=== Begin Enclosure ===

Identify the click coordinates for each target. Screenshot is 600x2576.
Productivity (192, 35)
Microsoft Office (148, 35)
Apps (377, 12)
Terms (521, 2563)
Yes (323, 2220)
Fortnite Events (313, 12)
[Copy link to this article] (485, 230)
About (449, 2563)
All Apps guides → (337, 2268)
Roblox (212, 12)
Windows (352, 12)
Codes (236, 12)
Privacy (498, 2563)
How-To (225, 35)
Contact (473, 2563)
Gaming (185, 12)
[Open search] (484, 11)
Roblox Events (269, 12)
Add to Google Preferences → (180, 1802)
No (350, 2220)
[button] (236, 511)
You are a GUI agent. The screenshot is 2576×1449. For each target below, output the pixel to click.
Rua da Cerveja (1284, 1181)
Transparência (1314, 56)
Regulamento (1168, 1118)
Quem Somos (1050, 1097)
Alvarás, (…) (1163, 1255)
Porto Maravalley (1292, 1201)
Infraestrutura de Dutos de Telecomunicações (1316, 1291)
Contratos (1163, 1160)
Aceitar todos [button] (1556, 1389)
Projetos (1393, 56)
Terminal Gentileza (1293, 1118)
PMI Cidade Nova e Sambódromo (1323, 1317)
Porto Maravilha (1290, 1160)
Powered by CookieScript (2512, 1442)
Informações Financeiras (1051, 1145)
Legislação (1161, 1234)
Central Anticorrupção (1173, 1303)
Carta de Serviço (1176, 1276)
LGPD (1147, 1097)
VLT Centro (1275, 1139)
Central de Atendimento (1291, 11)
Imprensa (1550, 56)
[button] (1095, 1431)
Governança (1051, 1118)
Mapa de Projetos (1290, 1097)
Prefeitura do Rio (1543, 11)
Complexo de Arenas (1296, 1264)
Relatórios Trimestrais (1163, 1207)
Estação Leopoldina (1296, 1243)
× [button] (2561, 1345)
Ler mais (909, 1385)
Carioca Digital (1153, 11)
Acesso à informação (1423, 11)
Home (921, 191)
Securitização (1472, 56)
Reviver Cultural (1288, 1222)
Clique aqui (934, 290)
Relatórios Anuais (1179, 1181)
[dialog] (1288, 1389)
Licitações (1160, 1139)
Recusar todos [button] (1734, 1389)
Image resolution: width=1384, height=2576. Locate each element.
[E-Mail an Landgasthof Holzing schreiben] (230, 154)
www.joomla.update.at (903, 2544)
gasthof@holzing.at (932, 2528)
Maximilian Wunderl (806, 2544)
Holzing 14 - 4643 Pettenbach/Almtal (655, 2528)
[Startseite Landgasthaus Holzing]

=== End Enclosure ===

§ Exercise aim: For this exercise, copy the lines from the one that contains "Home (921, 191)" through the last line of the records, exactly and only those.

§ Result of this exercise:
Home (921, 191)
Securitização (1472, 56)
Reviver Cultural (1288, 1222)
Clique aqui (934, 290)
Relatórios Anuais (1179, 1181)
[dialog] (1288, 1389)
Licitações (1160, 1139)
Recusar todos [button] (1734, 1389)
Image resolution: width=1384, height=2576. Locate each element.
[E-Mail an Landgasthof Holzing schreiben] (230, 154)
www.joomla.update.at (903, 2544)
gasthof@holzing.at (932, 2528)
Maximilian Wunderl (806, 2544)
Holzing 14 - 4643 Pettenbach/Almtal (655, 2528)
[Startseite Landgasthaus Holzing]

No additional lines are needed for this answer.